## [EXERCISE]
Please give back only the lines below from the one containing "Click the New" to the one containing "Task: Select the Step 1. 과세자료제출 tab", each repeated word for word, both ends included.

## [Saved data entries]

☆ ☆ ☆ ☆

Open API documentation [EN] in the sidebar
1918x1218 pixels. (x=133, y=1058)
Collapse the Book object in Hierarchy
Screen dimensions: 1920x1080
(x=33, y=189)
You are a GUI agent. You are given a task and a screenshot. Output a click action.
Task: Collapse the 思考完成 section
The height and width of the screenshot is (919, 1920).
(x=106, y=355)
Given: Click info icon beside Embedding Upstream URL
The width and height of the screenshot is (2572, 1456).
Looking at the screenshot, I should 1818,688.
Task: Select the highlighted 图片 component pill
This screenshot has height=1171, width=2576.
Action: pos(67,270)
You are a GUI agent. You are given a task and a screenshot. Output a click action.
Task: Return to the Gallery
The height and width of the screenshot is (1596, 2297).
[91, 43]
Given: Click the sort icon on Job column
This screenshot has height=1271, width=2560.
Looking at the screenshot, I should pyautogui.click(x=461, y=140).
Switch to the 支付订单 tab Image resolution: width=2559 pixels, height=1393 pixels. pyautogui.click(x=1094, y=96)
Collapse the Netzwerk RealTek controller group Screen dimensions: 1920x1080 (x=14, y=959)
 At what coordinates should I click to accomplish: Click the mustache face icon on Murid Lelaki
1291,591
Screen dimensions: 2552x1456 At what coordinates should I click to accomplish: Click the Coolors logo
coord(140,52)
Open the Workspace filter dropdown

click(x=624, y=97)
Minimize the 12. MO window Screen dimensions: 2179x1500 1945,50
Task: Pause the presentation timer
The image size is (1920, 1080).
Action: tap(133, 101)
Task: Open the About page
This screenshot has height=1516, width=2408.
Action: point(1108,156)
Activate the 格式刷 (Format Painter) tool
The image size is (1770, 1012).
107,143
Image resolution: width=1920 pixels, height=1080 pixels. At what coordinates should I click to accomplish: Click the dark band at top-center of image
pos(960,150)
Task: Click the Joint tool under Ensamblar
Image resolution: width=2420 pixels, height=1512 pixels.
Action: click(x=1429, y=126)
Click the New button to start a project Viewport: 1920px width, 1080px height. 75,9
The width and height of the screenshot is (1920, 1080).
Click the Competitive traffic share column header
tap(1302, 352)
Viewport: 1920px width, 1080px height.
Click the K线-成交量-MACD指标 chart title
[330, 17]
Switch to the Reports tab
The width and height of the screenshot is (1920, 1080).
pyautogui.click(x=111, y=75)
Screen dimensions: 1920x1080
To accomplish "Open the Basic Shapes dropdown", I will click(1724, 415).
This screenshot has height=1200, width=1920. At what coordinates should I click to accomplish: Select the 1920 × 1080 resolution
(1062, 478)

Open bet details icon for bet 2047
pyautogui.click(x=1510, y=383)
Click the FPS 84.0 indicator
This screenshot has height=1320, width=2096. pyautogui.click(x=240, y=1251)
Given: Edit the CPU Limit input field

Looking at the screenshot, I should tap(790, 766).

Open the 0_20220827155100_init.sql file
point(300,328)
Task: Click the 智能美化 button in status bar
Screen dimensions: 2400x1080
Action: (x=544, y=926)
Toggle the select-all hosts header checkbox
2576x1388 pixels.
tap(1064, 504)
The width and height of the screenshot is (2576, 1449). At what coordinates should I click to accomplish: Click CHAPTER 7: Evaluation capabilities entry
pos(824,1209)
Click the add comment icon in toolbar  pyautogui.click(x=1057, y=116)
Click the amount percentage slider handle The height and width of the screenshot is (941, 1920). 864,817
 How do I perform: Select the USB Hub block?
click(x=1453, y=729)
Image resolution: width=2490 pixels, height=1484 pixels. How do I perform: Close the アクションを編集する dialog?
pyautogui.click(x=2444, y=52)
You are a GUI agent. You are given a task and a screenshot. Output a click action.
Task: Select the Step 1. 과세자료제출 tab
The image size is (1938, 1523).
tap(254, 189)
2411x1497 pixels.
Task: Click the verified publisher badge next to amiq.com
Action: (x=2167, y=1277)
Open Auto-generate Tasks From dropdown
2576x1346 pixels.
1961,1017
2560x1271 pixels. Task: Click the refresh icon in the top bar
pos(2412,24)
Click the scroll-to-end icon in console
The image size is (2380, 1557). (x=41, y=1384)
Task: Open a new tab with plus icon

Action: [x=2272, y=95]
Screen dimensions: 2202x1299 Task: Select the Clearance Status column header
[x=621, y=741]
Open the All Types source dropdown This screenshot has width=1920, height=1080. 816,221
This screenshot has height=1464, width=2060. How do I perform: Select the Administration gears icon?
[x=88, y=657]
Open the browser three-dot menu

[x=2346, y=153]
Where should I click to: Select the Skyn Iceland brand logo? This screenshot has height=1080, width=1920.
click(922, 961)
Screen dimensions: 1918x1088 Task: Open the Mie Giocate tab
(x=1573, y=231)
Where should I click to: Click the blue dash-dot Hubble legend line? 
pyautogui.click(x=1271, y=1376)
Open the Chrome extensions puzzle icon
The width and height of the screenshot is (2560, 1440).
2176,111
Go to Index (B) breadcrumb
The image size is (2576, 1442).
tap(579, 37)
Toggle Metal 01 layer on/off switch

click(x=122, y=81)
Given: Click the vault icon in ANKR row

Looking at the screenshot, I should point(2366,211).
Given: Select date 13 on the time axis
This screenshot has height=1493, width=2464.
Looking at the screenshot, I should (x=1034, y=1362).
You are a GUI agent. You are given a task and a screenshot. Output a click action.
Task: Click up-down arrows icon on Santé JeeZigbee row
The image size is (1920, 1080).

☆ ☆ ☆ ☆

## [RESPONSE BOX]
Click the New button to start a project Viewport: 1920px width, 1080px height. 75,9
The width and height of the screenshot is (1920, 1080).
Click the Competitive traffic share column header
tap(1302, 352)
Viewport: 1920px width, 1080px height.
Click the K线-成交量-MACD指标 chart title
[330, 17]
Switch to the Reports tab
The width and height of the screenshot is (1920, 1080).
pyautogui.click(x=111, y=75)
Screen dimensions: 1920x1080
To accomplish "Open the Basic Shapes dropdown", I will click(1724, 415).
This screenshot has height=1200, width=1920. At what coordinates should I click to accomplish: Select the 1920 × 1080 resolution
(1062, 478)

Open bet details icon for bet 2047
pyautogui.click(x=1510, y=383)
Click the FPS 84.0 indicator
This screenshot has height=1320, width=2096. pyautogui.click(x=240, y=1251)
Given: Edit the CPU Limit input field

Looking at the screenshot, I should tap(790, 766).

Open the 0_20220827155100_init.sql file
point(300,328)
Task: Click the 智能美化 button in status bar
Screen dimensions: 2400x1080
Action: (x=544, y=926)
Toggle the select-all hosts header checkbox
2576x1388 pixels.
tap(1064, 504)
The width and height of the screenshot is (2576, 1449). At what coordinates should I click to accomplish: Click CHAPTER 7: Evaluation capabilities entry
pos(824,1209)
Click the add comment icon in toolbar  pyautogui.click(x=1057, y=116)
Click the amount percentage slider handle The height and width of the screenshot is (941, 1920). 864,817
 How do I perform: Select the USB Hub block?
click(x=1453, y=729)
Image resolution: width=2490 pixels, height=1484 pixels. How do I perform: Close the アクションを編集する dialog?
pyautogui.click(x=2444, y=52)
You are a GUI agent. You are given a task and a screenshot. Output a click action.
Task: Select the Step 1. 과세자료제출 tab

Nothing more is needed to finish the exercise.